Yemyeşil bir bahçenin duvarında bulduklarını öğrendik. Ağaca yaslı. Ağzıyla katlardı gömleğini. Aynı ağız da orada. Açık. Yere doğru. Bakaraktan bir uzaklığa. Kendini mi arıyordu dersin, ne? Bilemedik uzun süre. Kimse bir başkasına söyleyemedi. Bir yutak borcu oldu, giderayak. Bedeni korkuluklardan sallanıyorken öne doğru…Kolu. Tek kolu. Öne doğru. Gitti. Geldi. Anlatılanlar böyle hep. Uzun süre yüzlerimizde leke gibi kaldı. Görmediğimizden mi böyleydik, yoksa onu gördüğümüzden mi, bilmiyorum.
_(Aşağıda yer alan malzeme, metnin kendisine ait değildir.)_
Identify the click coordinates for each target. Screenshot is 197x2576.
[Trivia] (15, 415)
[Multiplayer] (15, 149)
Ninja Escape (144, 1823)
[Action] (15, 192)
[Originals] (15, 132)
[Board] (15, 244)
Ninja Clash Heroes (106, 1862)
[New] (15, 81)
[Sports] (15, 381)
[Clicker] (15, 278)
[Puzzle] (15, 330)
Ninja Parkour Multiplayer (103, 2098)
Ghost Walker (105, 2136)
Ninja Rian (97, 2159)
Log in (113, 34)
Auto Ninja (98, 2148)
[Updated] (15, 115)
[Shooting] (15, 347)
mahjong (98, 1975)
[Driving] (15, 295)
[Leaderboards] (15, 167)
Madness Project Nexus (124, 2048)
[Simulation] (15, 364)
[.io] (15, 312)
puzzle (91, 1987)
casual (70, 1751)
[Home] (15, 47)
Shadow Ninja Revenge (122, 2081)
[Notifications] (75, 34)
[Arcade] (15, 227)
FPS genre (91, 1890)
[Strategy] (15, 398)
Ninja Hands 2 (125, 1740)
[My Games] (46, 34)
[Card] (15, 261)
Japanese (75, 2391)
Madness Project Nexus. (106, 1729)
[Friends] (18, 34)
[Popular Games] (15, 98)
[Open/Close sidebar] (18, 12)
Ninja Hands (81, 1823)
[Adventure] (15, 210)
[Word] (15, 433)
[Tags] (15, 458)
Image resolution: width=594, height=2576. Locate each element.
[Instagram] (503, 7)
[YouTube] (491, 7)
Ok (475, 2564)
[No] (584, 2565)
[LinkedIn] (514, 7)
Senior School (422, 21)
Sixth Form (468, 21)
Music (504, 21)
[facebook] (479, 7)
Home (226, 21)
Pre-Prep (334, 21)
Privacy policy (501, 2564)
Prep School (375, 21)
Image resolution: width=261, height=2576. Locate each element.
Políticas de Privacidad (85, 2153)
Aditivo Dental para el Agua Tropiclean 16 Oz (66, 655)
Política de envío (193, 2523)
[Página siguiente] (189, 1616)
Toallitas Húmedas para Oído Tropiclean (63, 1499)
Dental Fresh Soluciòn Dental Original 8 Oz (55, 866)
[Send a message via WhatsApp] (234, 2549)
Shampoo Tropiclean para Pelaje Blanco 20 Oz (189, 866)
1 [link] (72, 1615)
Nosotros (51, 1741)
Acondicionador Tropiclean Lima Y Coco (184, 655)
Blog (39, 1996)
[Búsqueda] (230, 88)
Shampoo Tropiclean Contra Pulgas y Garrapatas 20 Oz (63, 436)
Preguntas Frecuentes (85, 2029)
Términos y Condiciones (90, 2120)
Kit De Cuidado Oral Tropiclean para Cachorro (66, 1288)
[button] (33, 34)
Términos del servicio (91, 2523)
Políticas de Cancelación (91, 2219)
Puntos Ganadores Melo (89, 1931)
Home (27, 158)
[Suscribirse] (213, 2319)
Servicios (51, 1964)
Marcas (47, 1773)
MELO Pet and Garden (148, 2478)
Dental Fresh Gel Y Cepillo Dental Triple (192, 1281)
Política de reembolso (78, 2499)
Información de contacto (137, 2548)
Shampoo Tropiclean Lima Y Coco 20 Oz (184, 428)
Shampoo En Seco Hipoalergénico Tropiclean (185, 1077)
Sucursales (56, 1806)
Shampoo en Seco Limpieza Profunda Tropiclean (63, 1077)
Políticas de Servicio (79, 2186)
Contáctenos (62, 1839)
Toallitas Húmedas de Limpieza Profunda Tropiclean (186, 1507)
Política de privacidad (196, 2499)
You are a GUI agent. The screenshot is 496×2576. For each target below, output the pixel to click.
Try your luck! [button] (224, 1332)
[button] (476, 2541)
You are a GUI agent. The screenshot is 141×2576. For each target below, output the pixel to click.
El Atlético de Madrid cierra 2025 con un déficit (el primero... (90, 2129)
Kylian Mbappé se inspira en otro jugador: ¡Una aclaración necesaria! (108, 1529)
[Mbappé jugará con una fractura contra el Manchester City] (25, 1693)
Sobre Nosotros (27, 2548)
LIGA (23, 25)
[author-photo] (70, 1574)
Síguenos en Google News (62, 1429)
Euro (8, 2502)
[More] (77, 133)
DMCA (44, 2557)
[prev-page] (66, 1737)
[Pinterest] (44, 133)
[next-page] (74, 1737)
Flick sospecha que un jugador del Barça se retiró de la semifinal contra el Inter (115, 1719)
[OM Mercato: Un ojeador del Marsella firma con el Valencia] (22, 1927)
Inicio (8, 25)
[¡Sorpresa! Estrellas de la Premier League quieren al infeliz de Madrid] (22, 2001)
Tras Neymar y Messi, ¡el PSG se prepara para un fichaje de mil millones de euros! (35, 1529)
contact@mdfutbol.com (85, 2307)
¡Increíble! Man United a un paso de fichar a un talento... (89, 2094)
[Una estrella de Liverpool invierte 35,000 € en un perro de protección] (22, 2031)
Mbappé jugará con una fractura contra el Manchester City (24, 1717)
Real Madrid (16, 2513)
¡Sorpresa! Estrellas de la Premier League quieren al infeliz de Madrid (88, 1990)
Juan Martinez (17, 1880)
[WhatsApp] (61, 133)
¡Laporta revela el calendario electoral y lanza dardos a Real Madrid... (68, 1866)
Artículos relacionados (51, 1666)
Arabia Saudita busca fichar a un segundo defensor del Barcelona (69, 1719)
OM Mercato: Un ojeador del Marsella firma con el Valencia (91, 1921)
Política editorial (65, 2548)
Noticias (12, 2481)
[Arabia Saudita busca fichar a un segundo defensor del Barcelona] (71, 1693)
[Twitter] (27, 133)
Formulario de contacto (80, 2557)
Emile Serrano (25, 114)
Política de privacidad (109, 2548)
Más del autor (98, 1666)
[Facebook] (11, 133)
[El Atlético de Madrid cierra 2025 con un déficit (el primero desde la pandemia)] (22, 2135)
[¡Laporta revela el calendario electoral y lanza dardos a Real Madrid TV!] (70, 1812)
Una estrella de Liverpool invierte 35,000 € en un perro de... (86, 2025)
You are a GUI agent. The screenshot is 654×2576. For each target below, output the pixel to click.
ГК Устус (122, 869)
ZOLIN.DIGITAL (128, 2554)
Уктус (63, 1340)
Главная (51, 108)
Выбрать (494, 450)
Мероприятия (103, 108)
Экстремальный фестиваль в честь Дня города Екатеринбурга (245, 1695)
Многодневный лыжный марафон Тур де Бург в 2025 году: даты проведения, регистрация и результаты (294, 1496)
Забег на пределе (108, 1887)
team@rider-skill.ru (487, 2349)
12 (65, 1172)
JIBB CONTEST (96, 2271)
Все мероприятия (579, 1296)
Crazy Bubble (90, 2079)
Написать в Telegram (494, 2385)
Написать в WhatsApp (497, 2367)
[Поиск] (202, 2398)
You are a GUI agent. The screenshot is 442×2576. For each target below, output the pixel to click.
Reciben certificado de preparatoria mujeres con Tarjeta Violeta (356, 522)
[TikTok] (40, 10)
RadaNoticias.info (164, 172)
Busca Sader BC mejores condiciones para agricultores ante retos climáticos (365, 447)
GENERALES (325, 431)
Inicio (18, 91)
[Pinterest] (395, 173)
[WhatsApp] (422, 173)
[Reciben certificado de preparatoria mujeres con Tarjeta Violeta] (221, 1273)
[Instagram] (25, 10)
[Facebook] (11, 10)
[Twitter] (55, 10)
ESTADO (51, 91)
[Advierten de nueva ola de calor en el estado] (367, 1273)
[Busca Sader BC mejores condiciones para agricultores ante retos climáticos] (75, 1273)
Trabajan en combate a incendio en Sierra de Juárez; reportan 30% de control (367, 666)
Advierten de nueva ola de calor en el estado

Herkesin bir anlam gibi çekilip kabuğuna utancını yaşadığı o sarsıntıyla sürdürdük hayatı. Veya sürdürdüğümüzü sandık.

 Geride eskisinden daha ağır bir nesne. Mide krampları. Söylentiler. Ve sallanırken hep, eksik kolunun sertliği. Duyumsanan bir gariplik yani. Yarım kol. Yarın da hep yarım kalacak olan. Fakat o kalmadı yarına. Ondan geriye bir korku ve olmayan kargalar kaldı.

Aynı okula döndük Aynı sıralara. Masalara. Taş arabalığa. Çöp kutusuna. Teneffüs aralarına. İçimizde bir eksiklik duygusu olmadı başları. Ama sonra nöbet günlerimizde salça olduğumuz o bedenin olmayışını idrak ettik. Suretimdeki ezilmişliği sınıf camında gördüm. Yakamda nöbetçi yakalığı. Üstümde masmavi bir önlük. Kızarmış elmaların olduğu panonun önündeyim. Kolumda bir ağırlık. İçimde bir ağırlık. Dilimde bir ağırlık. Yuvarlanıyor gibi. Boydan boya. Yokuş aşağı. Kolumdan sıyırdım önlüğümü. Tek kolunu dişlerimle katladım. Biri tam, öteki yarım. Öyle gözüktüm dışarıdan. Salladım bir kolumu. Cama bakmaya devam ettim. Salladım bir kolumu. Cama bakmaya devam ettim. Salladım bir kolumu. Cama bakmaya devam ettim. Salladım bir kolumu ve akmaya devam ettim. Öbür kolum içimde.

Geri gelecekmiş gibi geliyor. Ben salladıkça geri gelecekmiş gibi.